„ein Mensch sieht, was vor Augen ist;

Wochenimpuls-Foto-220206-Blüte (c) Edith Furtmann
Wochenimpuls-Foto-220206-Blüte
Datum:
So. 6. Feb. 2022
Von:
Edith Furtmann

1 Sam 16,7b
„ein Mensch sieht,
was vor Augen ist;
der HERR aber sieht das Herz an.“

Dieses Zitat ist nicht aus den Tagestexten (obwohl da auch interessantes gewesen wäre, aber aufgeschoben ist ja nicht aufgehoben), aber es ist der letzte Satz aus meiner Klausur zum Hebräicum und geht mir seitdem nicht mehr aus dem Kopf, weil es so schön zu meinem Impuls vom letzten Wochenende passt: Ja, wir können den Menschen nichts ins Herz schauen, sondern immer nur, wie es so schön heißt, „vor den Kopf“.
So weit, so gut. Aber dennoch gibt es auch für uns Menschen verschiedene Arten, jemanden anzuschauen. Gerade kann man das deutlich sehen bei der neuen Bundesvorsitzenden der Grünen – niemanden interessiert, welche Inhalte sie vertritt und warum nun ausgerechnet sie Bundesvorsitzende wurde – es interessiert nur ihr Aussehen, und das wird kritisiert auf Teufel komm raus.
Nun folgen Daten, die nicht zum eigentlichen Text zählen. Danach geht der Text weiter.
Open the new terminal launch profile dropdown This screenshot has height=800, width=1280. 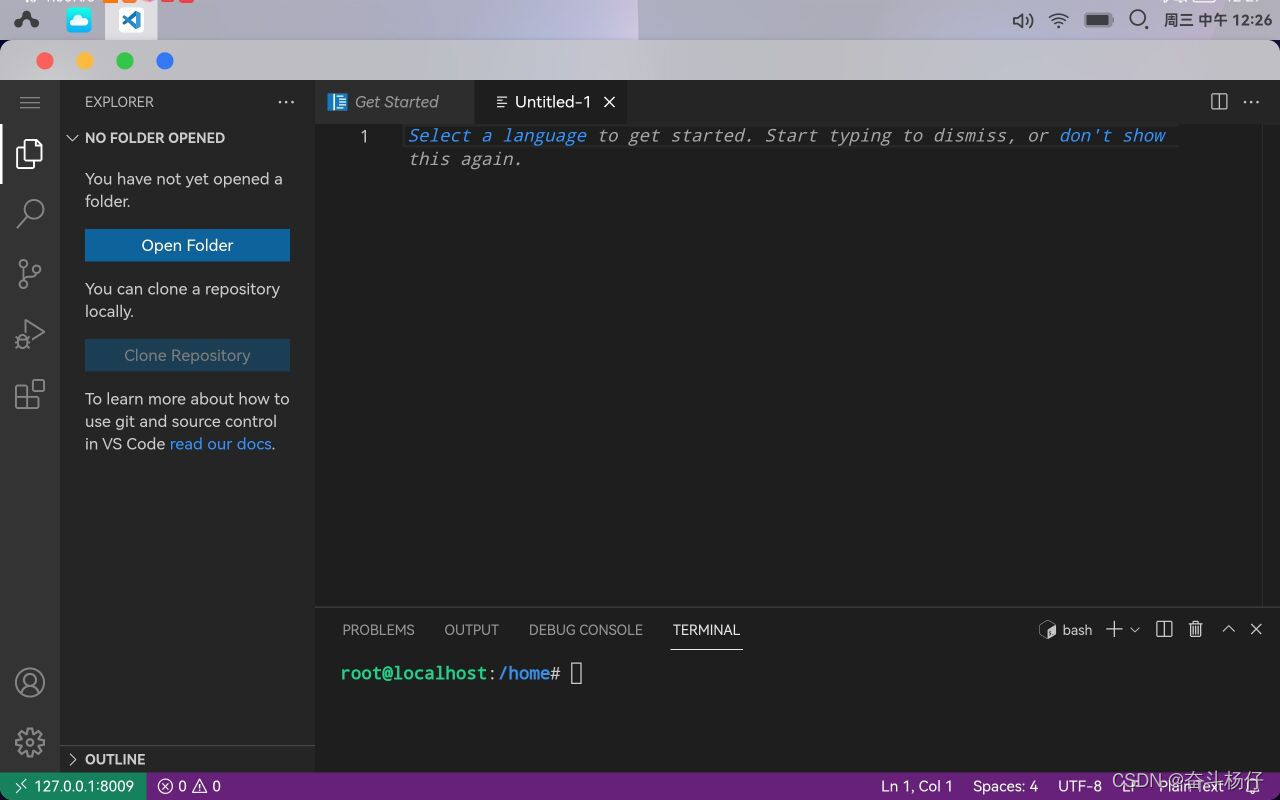click(x=1135, y=630)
Frauen müssen mit so etwas leben: bei Politikerinnen steht fast immer erst, was sie anhatten, und dann erst, was sie sagten – achtet mal drauf.
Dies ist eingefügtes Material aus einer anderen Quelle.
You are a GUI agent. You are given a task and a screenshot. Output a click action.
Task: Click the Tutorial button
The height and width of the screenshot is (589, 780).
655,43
Und wir? Wir tun so was nicht? Doch, tun wir. Dabei kennen wir das doch aus der Pflanzenwelt: wunderschöne Pflanzen können hochgiftig sein, völlig unscheinbare dagegen wertvolle Medizin.  Vielleicht sollten wir unseren Fokus verschieben: nicht auf die Figur achten oder auf den scheußlichen Schnäuzer, sondern in die Augen schauen – die verraten einem oft ganz viel vom Inneren eines Menschen. Und dann nicht sofort urteilen, sondern abwarten: was hat er oder sie uns zu sagen? Welche Werte vertritt er, welche Ideen äußert sie? Was tut er, wie handelt sie? Dann wird das Äußere zweitrangig, dann geht es uns um den Menschen selbst, um das, was er wirklich ist. Wie heißt es so schön beim kleinen Prinzen: „…das Wesentliche ist für die Augen unsichtbar“. Es braucht Geduld, jemanden kennenzulernen. Und vorher sollte man sich kein, auch kein vorläufiges Urteil bilden.
Mein Vorsatz für die Woche – und darüber hinaus: nicht darauf achten, wie jemand aussieht, sondern, wie er oder sie ist.